Exactly reproduce the lines from the one containing "Click the Play Animation button" through the last line of the data, both ends included, leaving out pictures.

→ **Records supplied**:
────────────────────
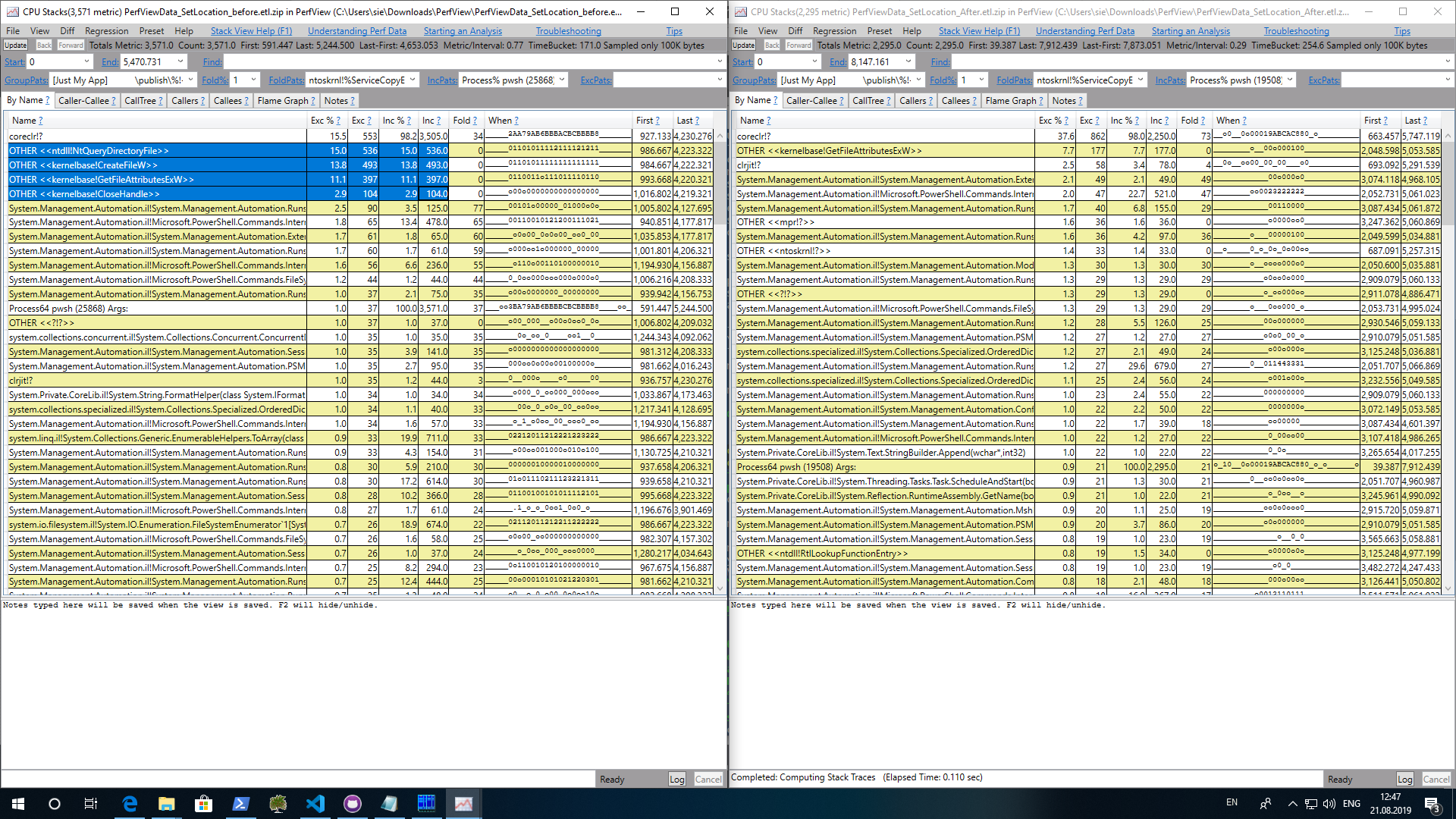Open File Explorer from the taskbar
The height and width of the screenshot is (819, 1456).
point(166,804)
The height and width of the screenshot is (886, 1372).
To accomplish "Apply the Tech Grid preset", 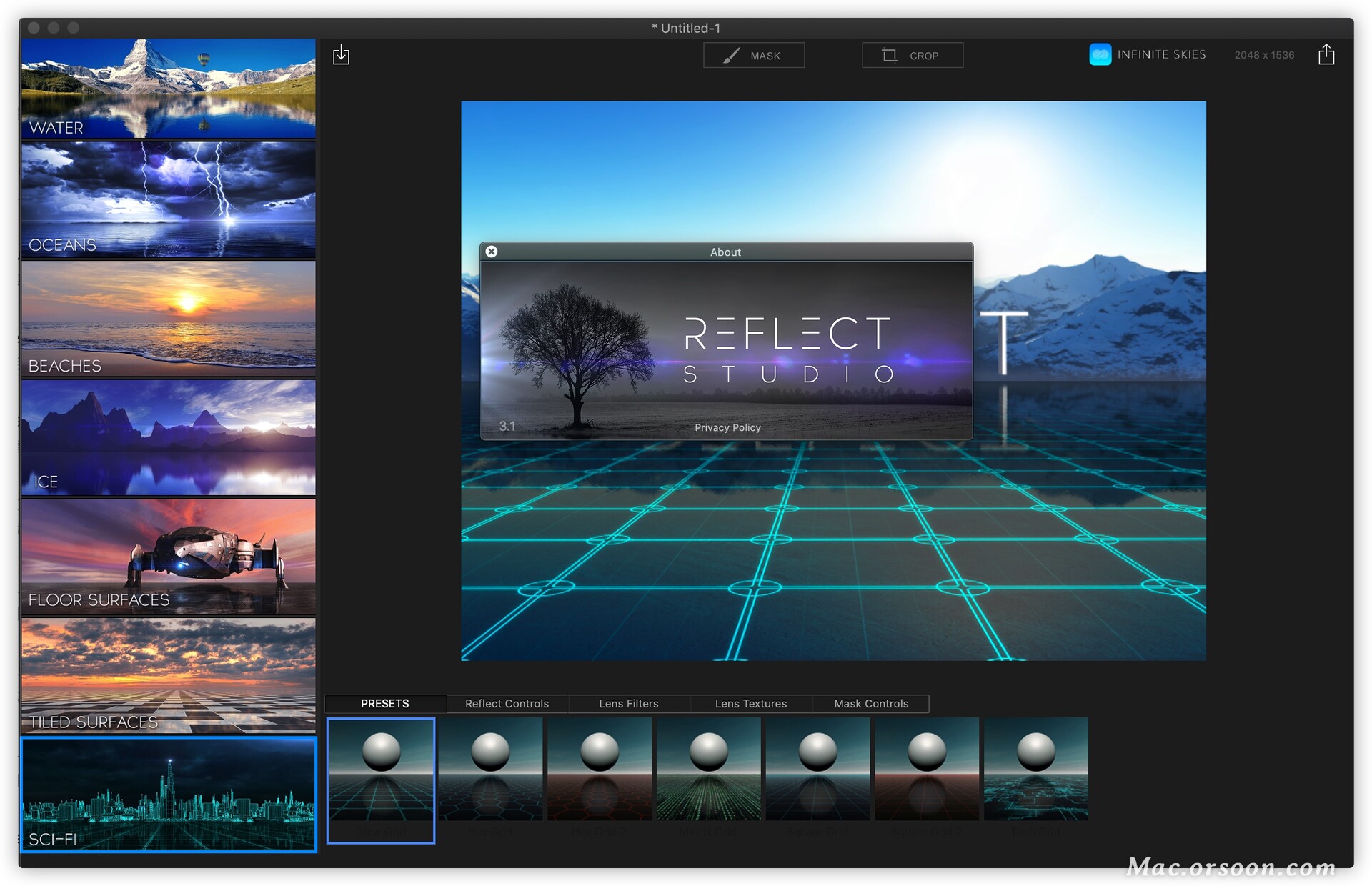I will 1035,769.
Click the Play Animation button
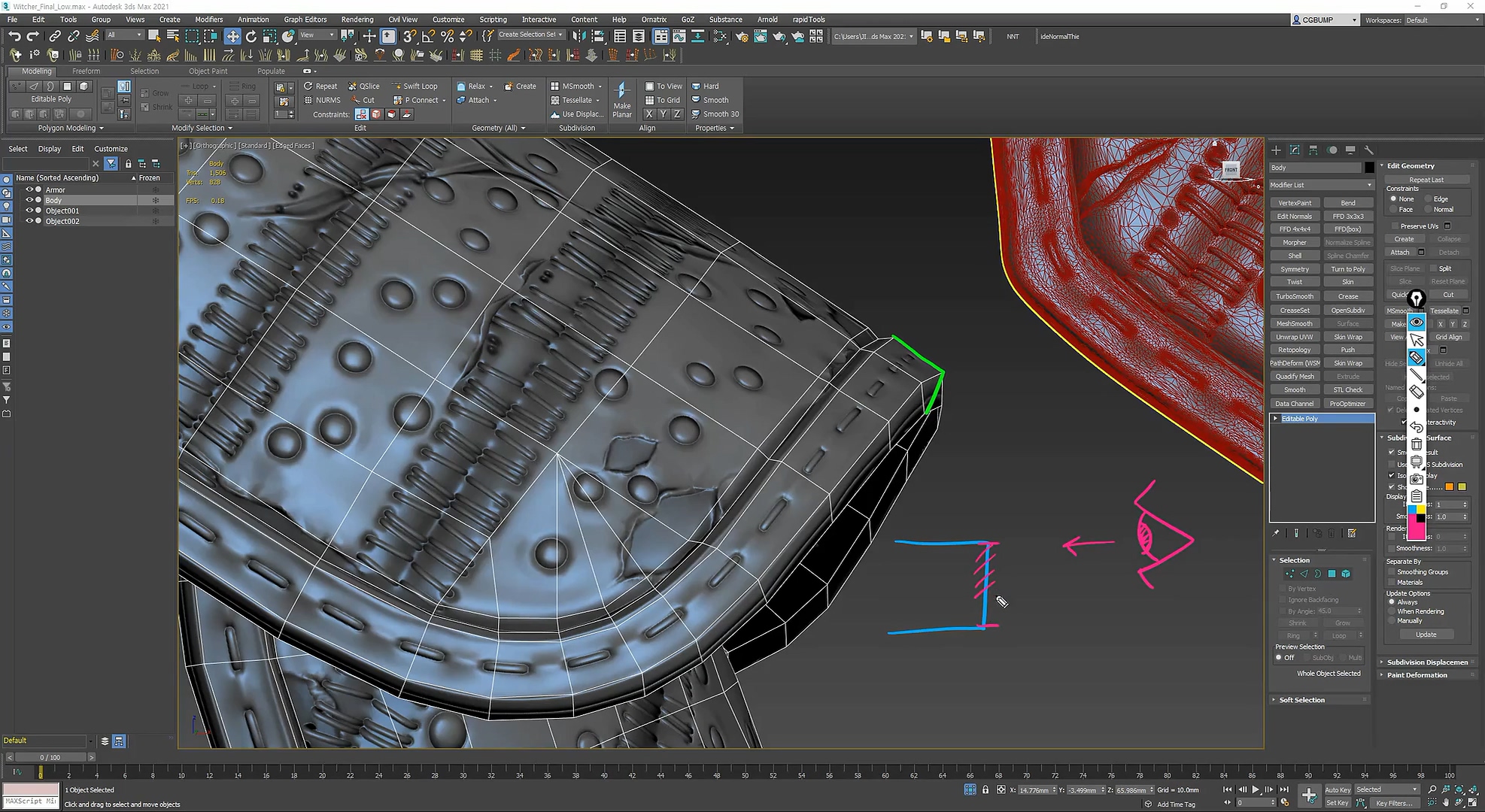The height and width of the screenshot is (812, 1485). (x=1256, y=789)
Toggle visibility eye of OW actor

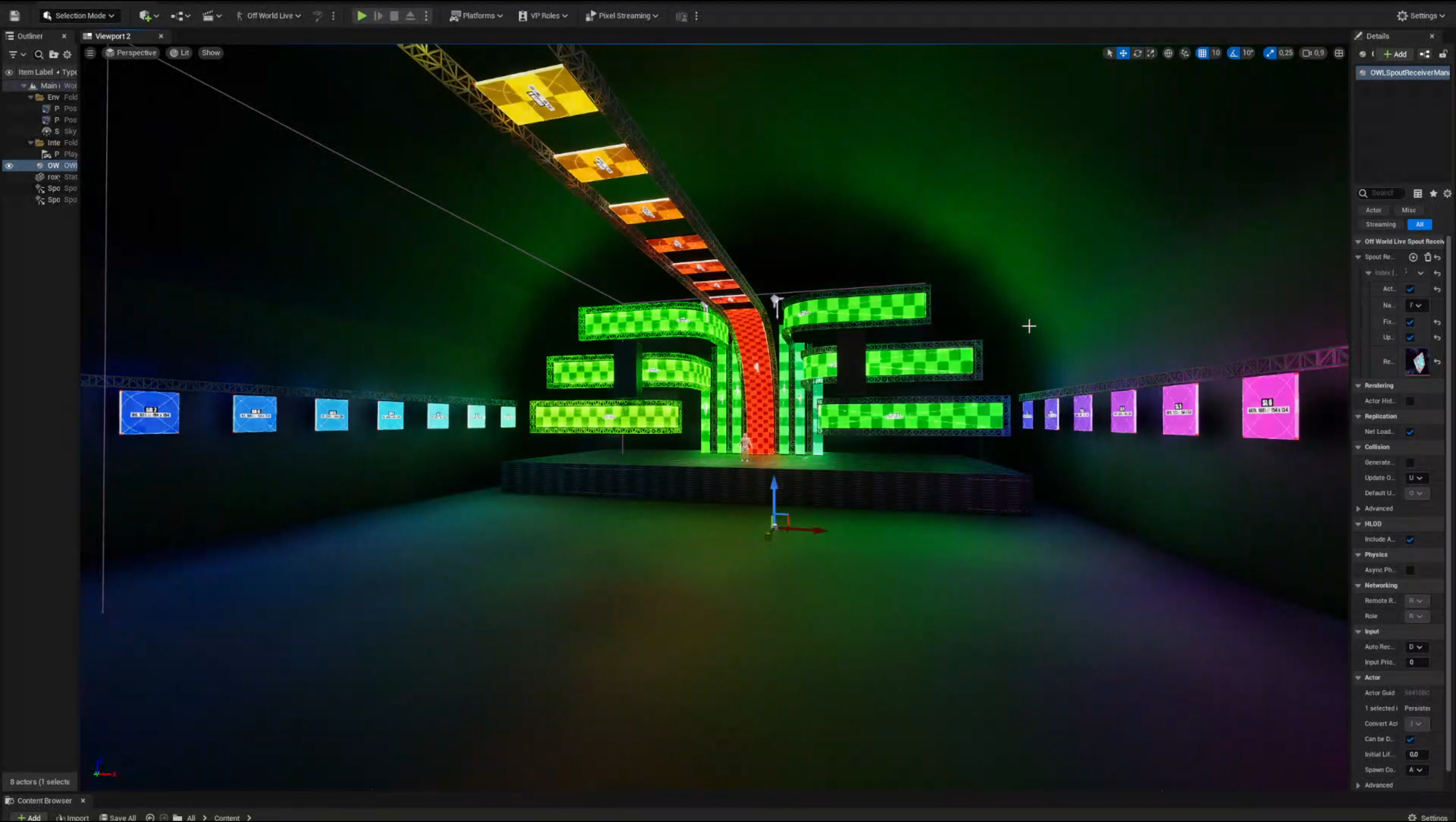tap(9, 166)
────────────────────
→ **Solution to this problem**:
Click the Play Animation button
The height and width of the screenshot is (812, 1485). (x=1256, y=789)
Toggle visibility eye of OW actor

tap(9, 166)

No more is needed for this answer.